October 7, 23 A.D. The imperial Chinese army, 420,000 strong, has been utterly defeated. Nine “Tiger Generals,” sent to lead a corps of 10,000 elite soldiers, have been swept aside as rebel forces close in. The last available troops—convicts released from the local jails—have fled. Three days ago, rebels breached the defenses of China’s great capital, Chang’an; now, after some bloody fighting, they are scaling the walls of the emperor’s private compound.
Deep within his Endless Palace, Emperor Wang Mang waits for death. For 20 years, ever since he first contemplated the overthrow of the dissolute remnants of the Han Dynasty, the usurper Wang had driven himself to keep to an inhuman schedule, working through the night and sleeping at his desk as he labored to transform China. When the rebellion against him gained strength, however, Wang appeared to give up. He retreated to his palace and summoned magicians with whom he passed his time testing spells; he began to assign strange, mystical titles to his army commanders: “The Colonel Holding a Great Axe to Chop Down Withered Wood” was one.

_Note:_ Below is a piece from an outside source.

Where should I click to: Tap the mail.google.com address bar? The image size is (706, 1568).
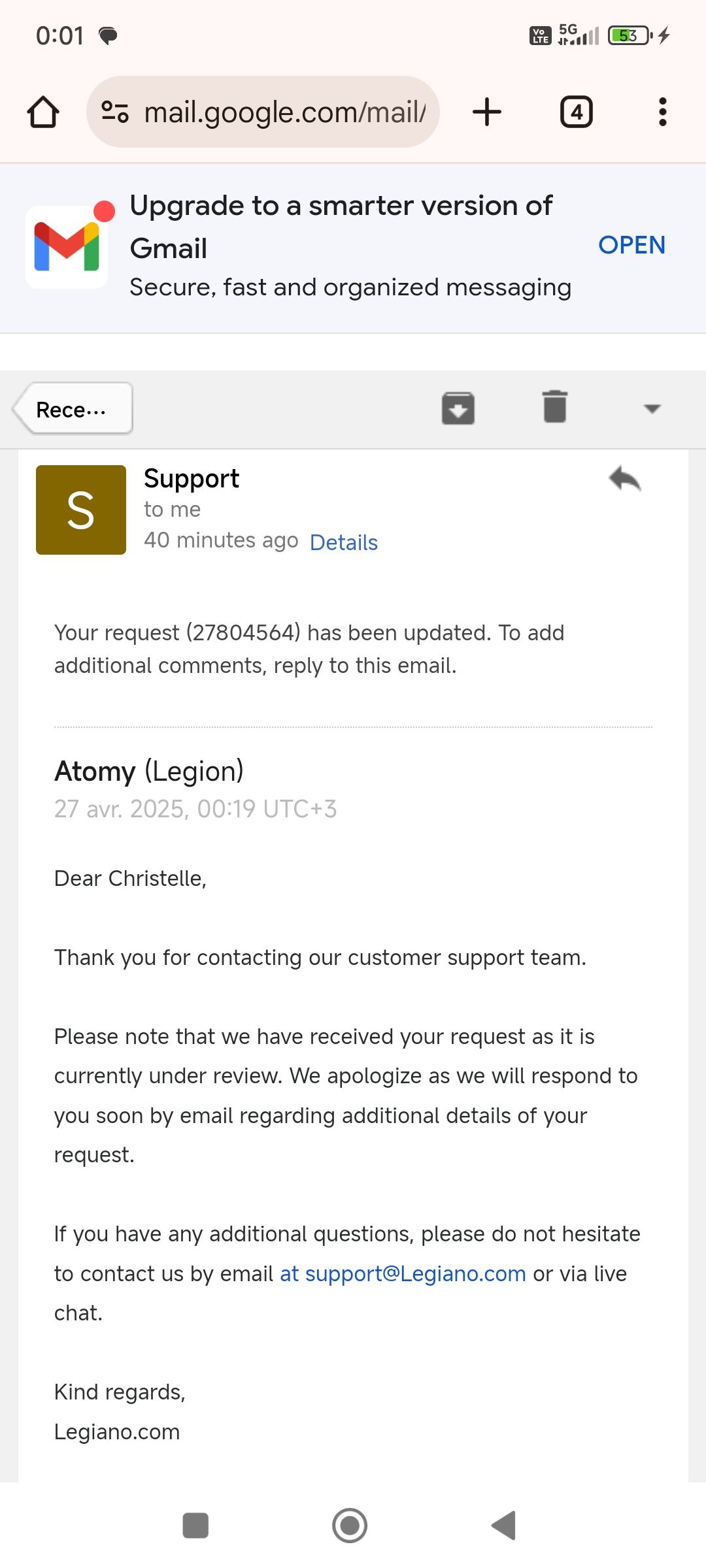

Such excesses seemed out of character for Wang, a Confucian scholar and renowned ascetic. The numismatist Rob Tye, who has made a study of the emperor’s reign, believes that he succumbed to despair. “Frankly, my own assessment is that he was high on drugs for most of the period,” Tye writes. “Knowing all was lost, he chose to escape reality, seeking a few last weeks of pleasure.”
When the rebels broke into his palace, Wang was in the imperial harem, surrounded by his three Harmonious Ladies, nine official wives, 27 handpicked “beauties” and their 81 attendants. He had dyed his white hair in order to look calm and youthful. Desperate officials persuaded him to retire with them to a high tower surrounded by water in the center of the capital. There, a thousand loyalists made a last stand before the armies of the revived Han, retreating step by step up twisting stairs until the emperor was cornered on the highest floor. Wang was slain late in the afternoon, his head severed, his body torn to pieces by soldiers seeking mementos, his tongue cut out and eaten by an enemy. Did he wonder, as he died, how it had come to this—how his attempts at reform had inflamed a whole nation? And did it strike him as ironic that the peasants he had tried to help—with a program so seemingly radical that some scholars describe it as socialist, even “communistic”—had been the first to turn against him?